Wednesday, April 16, 2008

Treasury I-Bond rate could approach 6% in May

One inflation hedge is the U.S. Treasury I-Bond which pays a nominal fixed rate plus inflation. The I-Bond rate is reset every six months and that rate is in effect for the next six months. Rate resets occur on May 1 and November 1. For I bonds purchased in the November 1007 through April 2007 period the rate has been 4.28%. The rate for May has not been set yet, but since inflation was just reported today for March, we can estimate that semiannual inflation was 2.42%. We do not know what Treasury will do with the nominal fixed rate for May, but if it was kept at the current 1.20%, the I-Bond rate would work out to 6.07%. If the fixed rate were dropped to 1.00%, the I-Bond rate would still be 5.87%. Not bad. But this rate would only be good for six months before it resets again based on inflation over the next six months.

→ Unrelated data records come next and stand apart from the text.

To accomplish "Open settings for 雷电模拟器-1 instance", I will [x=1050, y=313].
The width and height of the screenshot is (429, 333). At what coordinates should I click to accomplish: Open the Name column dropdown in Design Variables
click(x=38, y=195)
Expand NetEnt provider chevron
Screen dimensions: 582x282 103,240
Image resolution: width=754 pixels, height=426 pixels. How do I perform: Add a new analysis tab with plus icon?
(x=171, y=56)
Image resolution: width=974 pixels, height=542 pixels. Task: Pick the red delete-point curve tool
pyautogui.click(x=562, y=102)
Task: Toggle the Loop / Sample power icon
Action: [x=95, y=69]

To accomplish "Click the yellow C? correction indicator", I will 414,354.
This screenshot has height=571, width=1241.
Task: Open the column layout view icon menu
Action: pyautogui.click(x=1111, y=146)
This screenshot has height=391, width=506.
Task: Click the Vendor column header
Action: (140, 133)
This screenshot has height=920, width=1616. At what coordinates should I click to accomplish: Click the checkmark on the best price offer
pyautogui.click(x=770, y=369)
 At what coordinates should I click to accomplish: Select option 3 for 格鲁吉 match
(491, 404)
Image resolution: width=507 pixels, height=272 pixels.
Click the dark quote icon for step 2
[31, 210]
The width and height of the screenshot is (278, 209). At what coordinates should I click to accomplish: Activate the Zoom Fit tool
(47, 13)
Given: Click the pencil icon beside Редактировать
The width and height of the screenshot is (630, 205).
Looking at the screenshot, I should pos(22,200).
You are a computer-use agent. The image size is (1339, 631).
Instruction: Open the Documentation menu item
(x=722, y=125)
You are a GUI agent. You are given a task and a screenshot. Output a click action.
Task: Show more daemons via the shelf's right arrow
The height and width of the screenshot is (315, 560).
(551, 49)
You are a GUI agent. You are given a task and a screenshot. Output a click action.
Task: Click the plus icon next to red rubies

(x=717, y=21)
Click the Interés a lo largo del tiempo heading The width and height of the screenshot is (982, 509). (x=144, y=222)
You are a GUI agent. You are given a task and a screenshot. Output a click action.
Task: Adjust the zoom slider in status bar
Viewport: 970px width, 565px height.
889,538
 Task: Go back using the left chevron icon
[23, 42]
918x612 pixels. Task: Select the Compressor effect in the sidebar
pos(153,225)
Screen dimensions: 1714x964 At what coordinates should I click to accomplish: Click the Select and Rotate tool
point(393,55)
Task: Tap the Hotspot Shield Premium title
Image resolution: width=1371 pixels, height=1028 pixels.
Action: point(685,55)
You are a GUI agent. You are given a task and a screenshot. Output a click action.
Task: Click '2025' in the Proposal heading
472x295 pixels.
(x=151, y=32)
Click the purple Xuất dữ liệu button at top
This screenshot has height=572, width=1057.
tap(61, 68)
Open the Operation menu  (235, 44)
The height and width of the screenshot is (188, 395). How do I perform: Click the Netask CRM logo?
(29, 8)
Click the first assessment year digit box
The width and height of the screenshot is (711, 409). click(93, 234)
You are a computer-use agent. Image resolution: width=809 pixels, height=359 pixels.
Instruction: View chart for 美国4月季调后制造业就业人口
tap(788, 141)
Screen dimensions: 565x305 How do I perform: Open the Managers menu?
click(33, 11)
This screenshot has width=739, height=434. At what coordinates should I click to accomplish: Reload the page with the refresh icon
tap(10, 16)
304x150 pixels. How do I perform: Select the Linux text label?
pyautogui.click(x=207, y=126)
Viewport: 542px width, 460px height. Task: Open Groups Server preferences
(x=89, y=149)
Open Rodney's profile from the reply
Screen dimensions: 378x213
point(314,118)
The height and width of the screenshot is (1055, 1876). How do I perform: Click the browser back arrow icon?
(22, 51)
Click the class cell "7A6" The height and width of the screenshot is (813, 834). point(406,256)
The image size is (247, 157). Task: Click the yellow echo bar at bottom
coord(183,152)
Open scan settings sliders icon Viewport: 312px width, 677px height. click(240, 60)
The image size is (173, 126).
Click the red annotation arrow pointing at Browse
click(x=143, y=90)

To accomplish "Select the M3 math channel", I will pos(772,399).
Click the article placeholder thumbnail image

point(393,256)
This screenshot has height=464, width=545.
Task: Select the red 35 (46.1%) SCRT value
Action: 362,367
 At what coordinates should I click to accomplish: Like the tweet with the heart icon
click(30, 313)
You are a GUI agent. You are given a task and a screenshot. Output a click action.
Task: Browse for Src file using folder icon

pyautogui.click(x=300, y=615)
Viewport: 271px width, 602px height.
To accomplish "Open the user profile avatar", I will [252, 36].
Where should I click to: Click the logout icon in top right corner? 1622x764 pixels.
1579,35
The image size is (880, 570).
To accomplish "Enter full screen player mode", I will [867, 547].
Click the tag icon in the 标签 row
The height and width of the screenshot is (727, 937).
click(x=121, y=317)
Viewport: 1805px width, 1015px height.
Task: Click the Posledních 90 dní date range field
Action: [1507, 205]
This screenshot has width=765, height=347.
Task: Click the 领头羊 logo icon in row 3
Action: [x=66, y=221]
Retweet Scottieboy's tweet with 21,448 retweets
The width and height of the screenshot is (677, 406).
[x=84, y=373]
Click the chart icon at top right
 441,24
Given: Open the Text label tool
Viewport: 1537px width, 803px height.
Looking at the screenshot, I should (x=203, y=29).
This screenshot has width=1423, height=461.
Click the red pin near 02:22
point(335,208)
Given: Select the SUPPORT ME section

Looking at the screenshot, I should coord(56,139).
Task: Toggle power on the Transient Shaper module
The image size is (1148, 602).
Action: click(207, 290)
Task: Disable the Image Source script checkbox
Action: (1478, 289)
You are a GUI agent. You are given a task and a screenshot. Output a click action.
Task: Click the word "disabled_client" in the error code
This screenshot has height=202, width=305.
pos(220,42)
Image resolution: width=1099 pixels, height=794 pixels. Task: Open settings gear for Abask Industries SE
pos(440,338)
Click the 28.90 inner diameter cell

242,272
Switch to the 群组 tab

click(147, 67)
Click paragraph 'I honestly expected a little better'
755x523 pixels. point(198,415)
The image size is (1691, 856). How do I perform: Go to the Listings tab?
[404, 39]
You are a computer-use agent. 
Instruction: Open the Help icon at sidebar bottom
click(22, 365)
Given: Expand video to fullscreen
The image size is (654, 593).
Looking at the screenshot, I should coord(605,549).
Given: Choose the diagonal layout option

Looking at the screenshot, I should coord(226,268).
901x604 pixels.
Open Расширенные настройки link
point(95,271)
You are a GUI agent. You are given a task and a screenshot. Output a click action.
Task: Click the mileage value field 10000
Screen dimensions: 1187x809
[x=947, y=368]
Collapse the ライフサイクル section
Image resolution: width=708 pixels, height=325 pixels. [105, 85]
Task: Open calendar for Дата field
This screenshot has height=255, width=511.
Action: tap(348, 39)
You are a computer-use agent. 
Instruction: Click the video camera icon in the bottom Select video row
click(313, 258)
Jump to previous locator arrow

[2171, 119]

I-Bonds are a great investment if you expect inflation to be high and you do not need access to your cash for a few years. But if inflation falls, your I-Bond yield will fall as well.

Here is another twist: The fixed rate is set when an I-Bond is issued and does not reset every six months. So, if you buy now, you can lock in the current fixed rate of 1.20%. The downside is that you won't get a higher fixed rate if the fixed rate rises in the future. Check this out: If you had purchased an I-Bond in May to November of 2000, when the fixed rate was 3.60%, you would currently be earning 6.72% and in May your rate would jump to 8.53%!

You do have to pay taxes on all I-bond interest, including the inflation portion, so they are not a full inflation hedge. Interest accrues in the value of the bond and becomes taxable income upon redemption. I am not sure if there are state income taxes on I-Bond interest.

Please note that there are severe restrictions on I-Bonds, such as limits to how much you can purchase ($5,000 in any calendar year) and early redemption penalties (you can't redeem in the first year after purchase and forfeit 3-months' interest if you redeem within the first five years.)

You can purchase Treasury I-Bonds via the TreasuryDirect web site or from a bank.

The good news is that you do not have to pay a "broker" even one dime in direct or indirect form to make this kind of investment.

See I Savings Bonds Rates & Terms.

I personally have never purchased a Treasury I-Bond, but I am thinking about it. It is a small amount of money, but a great way to have a little money "working" for you without any further effort on your part and is "out of sight, out of mind", so you won't be tempted to spend it. And the inflation hedge is attractive.